**Exercise goal:**
Return each record shown beneath, word for word.

**Supplied entries:**
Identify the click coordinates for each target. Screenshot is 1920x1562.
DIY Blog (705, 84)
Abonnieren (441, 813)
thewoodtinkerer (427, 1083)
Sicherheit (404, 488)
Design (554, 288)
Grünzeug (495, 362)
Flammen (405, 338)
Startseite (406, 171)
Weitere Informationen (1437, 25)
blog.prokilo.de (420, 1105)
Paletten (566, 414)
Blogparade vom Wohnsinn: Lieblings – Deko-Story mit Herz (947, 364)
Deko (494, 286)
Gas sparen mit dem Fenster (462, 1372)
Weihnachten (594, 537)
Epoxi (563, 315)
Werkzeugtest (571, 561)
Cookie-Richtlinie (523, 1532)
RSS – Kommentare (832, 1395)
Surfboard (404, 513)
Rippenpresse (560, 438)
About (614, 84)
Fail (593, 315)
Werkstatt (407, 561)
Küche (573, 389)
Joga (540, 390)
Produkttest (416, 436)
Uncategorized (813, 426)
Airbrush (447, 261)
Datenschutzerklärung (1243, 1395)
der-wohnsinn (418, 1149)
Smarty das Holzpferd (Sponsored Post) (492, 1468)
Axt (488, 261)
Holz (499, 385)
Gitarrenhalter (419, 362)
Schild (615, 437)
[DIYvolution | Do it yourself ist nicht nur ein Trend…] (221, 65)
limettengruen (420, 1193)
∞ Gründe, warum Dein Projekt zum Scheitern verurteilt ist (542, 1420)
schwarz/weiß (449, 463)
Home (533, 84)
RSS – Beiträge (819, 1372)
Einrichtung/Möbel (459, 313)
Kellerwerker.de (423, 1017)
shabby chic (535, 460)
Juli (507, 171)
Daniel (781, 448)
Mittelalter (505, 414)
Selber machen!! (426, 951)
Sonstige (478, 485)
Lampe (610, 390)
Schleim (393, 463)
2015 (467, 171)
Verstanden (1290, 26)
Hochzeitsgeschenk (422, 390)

**Your response:**
Identify the click coordinates for each target. Screenshot is 1920x1562.
DIY Blog (705, 84)
Abonnieren (441, 813)
thewoodtinkerer (427, 1083)
Sicherheit (404, 488)
Design (554, 288)
Grünzeug (495, 362)
Flammen (405, 338)
Startseite (406, 171)
Weitere Informationen (1437, 25)
blog.prokilo.de (420, 1105)
Paletten (566, 414)
Blogparade vom Wohnsinn: Lieblings – Deko-Story mit Herz (947, 364)
Deko (494, 286)
Gas sparen mit dem Fenster (462, 1372)
Weihnachten (594, 537)
Epoxi (563, 315)
Werkzeugtest (571, 561)
Cookie-Richtlinie (523, 1532)
RSS – Kommentare (832, 1395)
Surfboard (404, 513)
Rippenpresse (560, 438)
About (614, 84)
Fail (593, 315)
Werkstatt (407, 561)
Küche (573, 389)
Joga (540, 390)
Produkttest (416, 436)
Uncategorized (813, 426)
Airbrush (447, 261)
Datenschutzerklärung (1243, 1395)
der-wohnsinn (418, 1149)
Smarty das Holzpferd (Sponsored Post) (492, 1468)
Axt (488, 261)
Holz (499, 385)
Gitarrenhalter (419, 362)
Schild (615, 437)
[DIYvolution | Do it yourself ist nicht nur ein Trend…] (221, 65)
limettengruen (420, 1193)
∞ Gründe, warum Dein Projekt zum Scheitern verurteilt ist (542, 1420)
schwarz/weiß (449, 463)
Home (533, 84)
RSS – Beiträge (819, 1372)
Einrichtung/Möbel (459, 313)
Kellerwerker.de (423, 1017)
shabby chic (535, 460)
Juli (507, 171)
Daniel (781, 448)
Mittelalter (505, 414)
Selber machen!! (426, 951)
Sonstige (478, 485)
Lampe (610, 390)
Schleim (393, 463)
2015 (467, 171)
Verstanden (1290, 26)
Hochzeitsgeschenk (422, 390)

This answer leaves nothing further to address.